▶ **Requirement**:
Retype every one of the records below line for line, with no changes to wording, numbers or punctuation.

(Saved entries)
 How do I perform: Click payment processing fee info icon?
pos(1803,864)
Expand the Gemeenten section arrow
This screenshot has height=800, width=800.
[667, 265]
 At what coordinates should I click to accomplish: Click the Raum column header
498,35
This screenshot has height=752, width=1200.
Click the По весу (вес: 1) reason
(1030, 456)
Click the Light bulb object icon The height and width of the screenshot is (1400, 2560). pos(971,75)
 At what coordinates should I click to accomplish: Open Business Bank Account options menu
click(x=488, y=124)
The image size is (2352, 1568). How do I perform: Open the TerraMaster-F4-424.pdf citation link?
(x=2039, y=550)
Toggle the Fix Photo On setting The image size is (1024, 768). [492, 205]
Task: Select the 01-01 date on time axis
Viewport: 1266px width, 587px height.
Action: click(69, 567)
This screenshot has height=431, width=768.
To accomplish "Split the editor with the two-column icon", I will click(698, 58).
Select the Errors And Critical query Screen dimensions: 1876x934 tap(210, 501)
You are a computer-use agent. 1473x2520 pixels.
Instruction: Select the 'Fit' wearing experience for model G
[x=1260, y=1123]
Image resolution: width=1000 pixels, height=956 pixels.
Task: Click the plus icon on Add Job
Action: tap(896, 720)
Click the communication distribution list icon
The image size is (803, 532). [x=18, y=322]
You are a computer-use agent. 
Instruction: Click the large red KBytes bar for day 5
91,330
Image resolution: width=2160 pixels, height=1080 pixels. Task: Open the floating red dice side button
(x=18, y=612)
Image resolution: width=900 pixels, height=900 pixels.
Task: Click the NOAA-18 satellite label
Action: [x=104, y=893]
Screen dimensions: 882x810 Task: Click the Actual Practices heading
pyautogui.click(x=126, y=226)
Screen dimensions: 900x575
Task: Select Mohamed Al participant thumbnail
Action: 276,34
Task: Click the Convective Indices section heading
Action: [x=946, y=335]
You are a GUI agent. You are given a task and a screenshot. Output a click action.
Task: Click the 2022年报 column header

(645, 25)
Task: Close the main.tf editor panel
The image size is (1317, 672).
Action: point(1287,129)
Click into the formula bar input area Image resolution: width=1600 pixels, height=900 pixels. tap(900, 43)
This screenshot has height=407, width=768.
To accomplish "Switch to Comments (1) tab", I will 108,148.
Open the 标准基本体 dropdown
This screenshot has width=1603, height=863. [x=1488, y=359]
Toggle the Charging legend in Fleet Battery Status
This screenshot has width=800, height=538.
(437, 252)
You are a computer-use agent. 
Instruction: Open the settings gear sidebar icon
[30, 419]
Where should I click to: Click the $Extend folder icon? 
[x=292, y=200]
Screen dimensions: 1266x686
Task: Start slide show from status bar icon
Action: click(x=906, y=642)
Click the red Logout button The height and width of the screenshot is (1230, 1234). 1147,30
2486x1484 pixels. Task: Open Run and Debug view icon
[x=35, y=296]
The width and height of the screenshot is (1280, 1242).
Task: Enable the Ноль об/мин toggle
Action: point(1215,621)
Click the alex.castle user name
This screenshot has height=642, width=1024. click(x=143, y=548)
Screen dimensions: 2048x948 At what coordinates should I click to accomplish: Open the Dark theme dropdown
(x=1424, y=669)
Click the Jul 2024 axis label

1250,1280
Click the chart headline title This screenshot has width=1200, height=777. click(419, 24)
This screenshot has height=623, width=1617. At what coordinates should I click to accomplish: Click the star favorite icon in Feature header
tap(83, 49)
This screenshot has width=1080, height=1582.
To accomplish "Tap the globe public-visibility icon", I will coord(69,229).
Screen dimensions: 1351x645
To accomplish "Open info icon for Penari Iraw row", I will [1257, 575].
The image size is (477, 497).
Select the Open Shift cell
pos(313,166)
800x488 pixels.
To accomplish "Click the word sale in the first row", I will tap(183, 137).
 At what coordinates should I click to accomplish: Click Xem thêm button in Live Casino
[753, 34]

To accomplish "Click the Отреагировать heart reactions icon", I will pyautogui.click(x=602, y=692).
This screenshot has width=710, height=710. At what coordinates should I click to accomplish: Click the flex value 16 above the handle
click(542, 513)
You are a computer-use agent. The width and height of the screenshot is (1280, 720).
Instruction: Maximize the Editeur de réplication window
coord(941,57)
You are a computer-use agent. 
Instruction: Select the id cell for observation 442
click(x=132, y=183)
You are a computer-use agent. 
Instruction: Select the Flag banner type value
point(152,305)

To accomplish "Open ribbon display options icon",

▶ **Exercise answer**:
 How do I perform: Click payment processing fee info icon?
pos(1803,864)
Expand the Gemeenten section arrow
This screenshot has height=800, width=800.
[667, 265]
 At what coordinates should I click to accomplish: Click the Raum column header
498,35
This screenshot has height=752, width=1200.
Click the По весу (вес: 1) reason
(1030, 456)
Click the Light bulb object icon The height and width of the screenshot is (1400, 2560). pos(971,75)
 At what coordinates should I click to accomplish: Open Business Bank Account options menu
click(x=488, y=124)
The image size is (2352, 1568). How do I perform: Open the TerraMaster-F4-424.pdf citation link?
(x=2039, y=550)
Toggle the Fix Photo On setting The image size is (1024, 768). [492, 205]
Task: Select the 01-01 date on time axis
Viewport: 1266px width, 587px height.
Action: click(69, 567)
This screenshot has height=431, width=768.
To accomplish "Split the editor with the two-column icon", I will click(698, 58).
Select the Errors And Critical query Screen dimensions: 1876x934 tap(210, 501)
You are a computer-use agent. 1473x2520 pixels.
Instruction: Select the 'Fit' wearing experience for model G
[x=1260, y=1123]
Image resolution: width=1000 pixels, height=956 pixels.
Task: Click the plus icon on Add Job
Action: tap(896, 720)
Click the communication distribution list icon
The image size is (803, 532). [x=18, y=322]
You are a computer-use agent. 
Instruction: Click the large red KBytes bar for day 5
91,330
Image resolution: width=2160 pixels, height=1080 pixels. Task: Open the floating red dice side button
(x=18, y=612)
Image resolution: width=900 pixels, height=900 pixels.
Task: Click the NOAA-18 satellite label
Action: [x=104, y=893]
Screen dimensions: 882x810 Task: Click the Actual Practices heading
pyautogui.click(x=126, y=226)
Screen dimensions: 900x575
Task: Select Mohamed Al participant thumbnail
Action: 276,34
Task: Click the Convective Indices section heading
Action: [x=946, y=335]
You are a GUI agent. You are given a task and a screenshot. Output a click action.
Task: Click the 2022年报 column header

(645, 25)
Task: Close the main.tf editor panel
The image size is (1317, 672).
Action: point(1287,129)
Click into the formula bar input area Image resolution: width=1600 pixels, height=900 pixels. tap(900, 43)
This screenshot has height=407, width=768.
To accomplish "Switch to Comments (1) tab", I will 108,148.
Open the 标准基本体 dropdown
This screenshot has width=1603, height=863. [x=1488, y=359]
Toggle the Charging legend in Fleet Battery Status
This screenshot has width=800, height=538.
(437, 252)
You are a computer-use agent. 
Instruction: Open the settings gear sidebar icon
[30, 419]
Where should I click to: Click the $Extend folder icon? 
[x=292, y=200]
Screen dimensions: 1266x686
Task: Start slide show from status bar icon
Action: click(x=906, y=642)
Click the red Logout button The height and width of the screenshot is (1230, 1234). 1147,30
2486x1484 pixels. Task: Open Run and Debug view icon
[x=35, y=296]
The width and height of the screenshot is (1280, 1242).
Task: Enable the Ноль об/мин toggle
Action: point(1215,621)
Click the alex.castle user name
This screenshot has height=642, width=1024. click(x=143, y=548)
Screen dimensions: 2048x948 At what coordinates should I click to accomplish: Open the Dark theme dropdown
(x=1424, y=669)
Click the Jul 2024 axis label

1250,1280
Click the chart headline title This screenshot has width=1200, height=777. click(419, 24)
This screenshot has height=623, width=1617. At what coordinates should I click to accomplish: Click the star favorite icon in Feature header
tap(83, 49)
This screenshot has width=1080, height=1582.
To accomplish "Tap the globe public-visibility icon", I will coord(69,229).
Screen dimensions: 1351x645
To accomplish "Open info icon for Penari Iraw row", I will [1257, 575].
The image size is (477, 497).
Select the Open Shift cell
pos(313,166)
800x488 pixels.
To accomplish "Click the word sale in the first row", I will tap(183, 137).
 At what coordinates should I click to accomplish: Click Xem thêm button in Live Casino
[753, 34]

To accomplish "Click the Отреагировать heart reactions icon", I will pyautogui.click(x=602, y=692).
This screenshot has width=710, height=710. At what coordinates should I click to accomplish: Click the flex value 16 above the handle
click(542, 513)
You are a computer-use agent. The width and height of the screenshot is (1280, 720).
Instruction: Maximize the Editeur de réplication window
coord(941,57)
You are a computer-use agent. 
Instruction: Select the id cell for observation 442
click(x=132, y=183)
You are a computer-use agent. 
Instruction: Select the Flag banner type value
point(152,305)

To accomplish "Open ribbon display options icon",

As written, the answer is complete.